5. Review Comments to the Author

Please use the space provided to explain your answers to the questions above. You may also include additional comments for the author, including concerns about dual publication, research ethics, or publication ethics. (Please upload your review as an attachment if it exceeds 20,000 characters)

Reviewer #1: Dear Editor,

Thank you very much for giving me the opportunity to review the manuscript: PONE-D-20-10079. In this feasibility study the authors investigated whether de-identified electronic health record (EHR) can be used effectively as a tool to identify large samples of users of mental health supported housing using structured fields and free text searches.
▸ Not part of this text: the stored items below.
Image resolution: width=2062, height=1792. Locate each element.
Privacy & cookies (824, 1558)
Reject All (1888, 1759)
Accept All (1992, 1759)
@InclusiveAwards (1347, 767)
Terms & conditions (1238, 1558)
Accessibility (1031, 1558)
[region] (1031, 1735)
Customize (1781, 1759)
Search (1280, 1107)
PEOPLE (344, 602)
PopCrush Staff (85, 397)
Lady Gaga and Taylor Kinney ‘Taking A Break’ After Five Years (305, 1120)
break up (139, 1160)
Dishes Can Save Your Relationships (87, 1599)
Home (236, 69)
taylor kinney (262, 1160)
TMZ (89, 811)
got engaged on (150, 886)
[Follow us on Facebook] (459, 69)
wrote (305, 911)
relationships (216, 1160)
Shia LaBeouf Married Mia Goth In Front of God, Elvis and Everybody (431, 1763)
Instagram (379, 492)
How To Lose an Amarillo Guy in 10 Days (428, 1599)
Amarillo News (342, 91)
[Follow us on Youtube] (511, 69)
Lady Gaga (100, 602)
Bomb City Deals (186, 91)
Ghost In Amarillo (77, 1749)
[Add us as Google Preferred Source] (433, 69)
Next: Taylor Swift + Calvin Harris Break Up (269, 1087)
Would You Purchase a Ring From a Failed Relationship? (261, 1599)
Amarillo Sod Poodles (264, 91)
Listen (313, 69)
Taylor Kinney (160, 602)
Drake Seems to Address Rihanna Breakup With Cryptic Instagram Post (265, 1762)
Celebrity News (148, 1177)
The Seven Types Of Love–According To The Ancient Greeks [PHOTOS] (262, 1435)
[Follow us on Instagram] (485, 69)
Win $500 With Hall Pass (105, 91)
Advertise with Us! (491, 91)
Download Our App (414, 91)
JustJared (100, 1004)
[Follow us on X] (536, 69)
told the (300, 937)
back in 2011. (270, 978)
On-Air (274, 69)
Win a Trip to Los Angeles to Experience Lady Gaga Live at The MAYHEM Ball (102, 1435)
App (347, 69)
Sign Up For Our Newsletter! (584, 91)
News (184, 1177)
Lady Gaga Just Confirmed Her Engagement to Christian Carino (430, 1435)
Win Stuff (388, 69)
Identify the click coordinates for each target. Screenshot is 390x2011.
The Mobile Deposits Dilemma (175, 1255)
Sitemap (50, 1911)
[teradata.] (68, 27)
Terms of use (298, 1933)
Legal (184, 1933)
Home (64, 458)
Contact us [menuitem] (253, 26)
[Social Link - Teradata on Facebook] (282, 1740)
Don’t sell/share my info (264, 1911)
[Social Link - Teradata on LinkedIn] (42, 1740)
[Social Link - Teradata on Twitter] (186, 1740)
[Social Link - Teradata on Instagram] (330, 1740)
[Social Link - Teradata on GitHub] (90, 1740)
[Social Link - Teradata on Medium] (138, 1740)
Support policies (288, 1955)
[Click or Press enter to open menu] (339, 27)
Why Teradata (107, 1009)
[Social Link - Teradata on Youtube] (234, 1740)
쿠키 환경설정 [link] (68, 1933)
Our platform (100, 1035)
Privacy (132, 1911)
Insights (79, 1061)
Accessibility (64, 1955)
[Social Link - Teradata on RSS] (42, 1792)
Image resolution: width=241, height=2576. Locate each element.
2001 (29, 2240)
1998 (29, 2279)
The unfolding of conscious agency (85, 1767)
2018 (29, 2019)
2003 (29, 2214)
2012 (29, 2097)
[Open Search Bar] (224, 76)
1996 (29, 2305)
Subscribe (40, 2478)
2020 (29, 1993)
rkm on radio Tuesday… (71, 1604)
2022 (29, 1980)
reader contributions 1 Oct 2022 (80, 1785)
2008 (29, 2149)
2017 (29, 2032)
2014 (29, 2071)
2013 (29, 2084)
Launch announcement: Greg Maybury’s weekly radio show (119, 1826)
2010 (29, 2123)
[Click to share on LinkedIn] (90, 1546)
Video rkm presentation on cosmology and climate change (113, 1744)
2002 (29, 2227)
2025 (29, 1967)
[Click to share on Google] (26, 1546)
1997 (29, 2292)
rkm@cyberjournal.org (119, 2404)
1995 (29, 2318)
The authors concluded that it is feasible and resource efficient to use the Clinical Record Interactive Search (CRIS) tool to identify individuals who have used mental health supported accommodation services.

The manuscript is well structured and is relevant in the digital world where we have data from patients with huge potential for research. The study is a good first step in utilizing EHR data in the field of mental health support services. The study sample is very large, and the authors discussed multiple ways to identify individuals with mental health supported accommodation services. However, there is potential to improve the description of methodology of the study and to add more analysis to increase the value of the study.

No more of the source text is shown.